Source:  www.cnpp.usda.gov/dietary-guidelines

You’ve Gotta be Kidding!

I came across some very interesting stats regarding Christians that were highlighted in the book, “The Way Back: How Christians Blew Our Credibility and How We Get It Back” by Phil Cooke and Jonathan Bock.

The premise of the book stems from the scripture in Matthew 7:15-20.  Verse 20 sums it up where it states, “Wherefore by their fruits ye shall know them.”

Unfortunately, according to the stats uncovered by Cooke and Bock, we as Christians have a real problem following through with what we say we believe.  Our fruits are indeed lacking.  To be more specific, here are some of the details they discovered – they may shock you.

●  70% to 80% of US population are Christians
●  Only 20% attend church at least 19 times per year
●  37% of the 20% who attend don’t feel prayer is important
●  40% of the 20% who attend rarely or never open the Bible
●  10% of the 20% who attend pay a tithe

These stats are really disappointing to learn.  I had assumed we were doing much better than this in terms of living our religion.  Even on a secular basis, we are constantly being encouraged to step up and act in accordance to our beliefs.  To prove this point, here are a few phrases we’re all familiar with:

●  Practice what you preach
●  Walk your talk
●  Lead by example
●  Don’t just talk about it, be about it
●  Actions speak louder than words
●  Put your money where your mouth is

These are all phrases we’ve heard many times throughout our lives and they usually don’t make us feel very good.  The reason is – we all fall short.  We’re not perfect so we make mistakes and fail to act the way we should, say what we should or accomplish what we should.

Then there’s the conflict between doing what we should versus what we want.  I should eat a more healthy diet but I want the sausage and ribs.  This reminds me of a saying that has stuck with me for decades:  “The chief cause of failure and unhappiness is trading what we want most for what we want at the moment.”

We all make thousands of decisions every day, whether consciously or subconsciously.  There’s the smoker who really wants to quit and has great intentions but ends up trading that want for smoking just one more cigarette right now.  The result is failure to quit and the feeling of disgust with oneself and unhappiness with the lack of willpower.

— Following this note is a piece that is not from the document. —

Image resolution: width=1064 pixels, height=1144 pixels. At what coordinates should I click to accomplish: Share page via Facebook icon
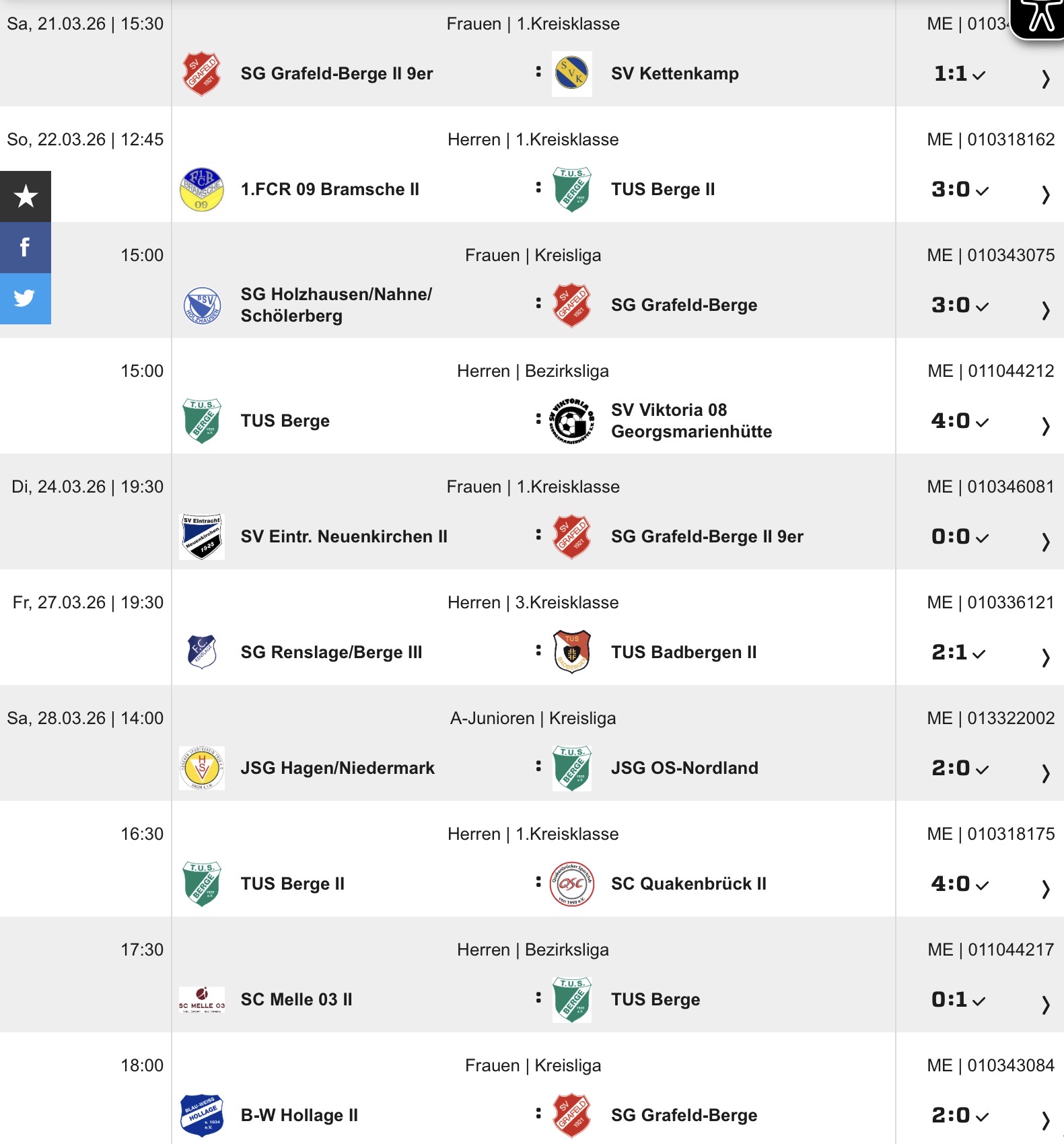(26, 248)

There’s the individual who’s in far too much debt and really wants to pay it off and be debt free but trades that for putting a new flat screen TV he really wants on his credit card.  There’s the couch potato who really wants to get in shape but trades going to the gym for just one more episode on Netflix.  There’s the father that wants to spend more time with his kids but trades it for just a little more time on social media.

We all experience similar trades, often multiple times each day and as a result, we feel worse and worse about ourselves and our resolve to truly accomplish something of lasting value.  I remember a definition of the word “character” that has stuck with me.  “Character – the ability to carry out a good resolution long after the mood in which you made it has left you.”

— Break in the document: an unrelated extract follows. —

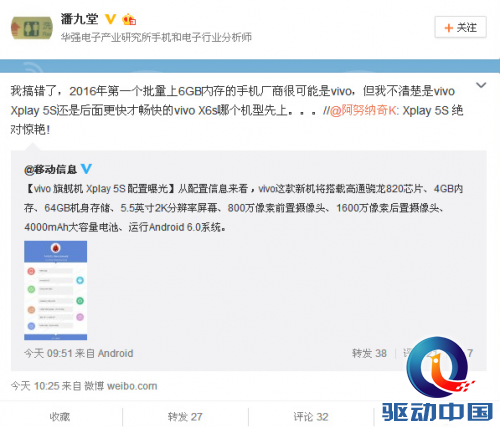Open the @阿努纳奇K mention link
This screenshot has width=500, height=428.
pyautogui.click(x=364, y=110)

 One of the ways I can relate to this definition deals with my schooling.  I’m sure I’m not alone in this but many a time, when faced with a looming mid-term or final exam, I would make a deal with myself that rather than spend the time studying on any given evening, I would get up really early the next morning and buckle down and study.  I would convince myself this was a great idea and a sound resolution.  Then when the alarm would go off at 5:00 AM the next morning, I would come up with every excuse in the book why I really didn’t need to get up so early to study.  The mood in which I made my resolution had definitely left and as a result I far too often failed to carry out that good resolution.

I don’t think any of us would disagree that protecting and providing for our families is a very good resolution.  We can all become very passionate about our roles to take care of our families and even put down on paper our specific plans and goals on how to follow through with our objectives.  Having worthwhile intentions is an important starting point.  Moving beyond those intentions can often times be a struggle.

I live in earthquake country and creating a sound plan for my family in the event of an earthquake was indeed very important to me.  It’s funny how I justified putting my plans down on paper was somehow providing a higher level of protection for my family.  It wasn’t until I actually put my plan into action, with my family, that I finally felt that sense of security and peace of mind that my family would be prepared.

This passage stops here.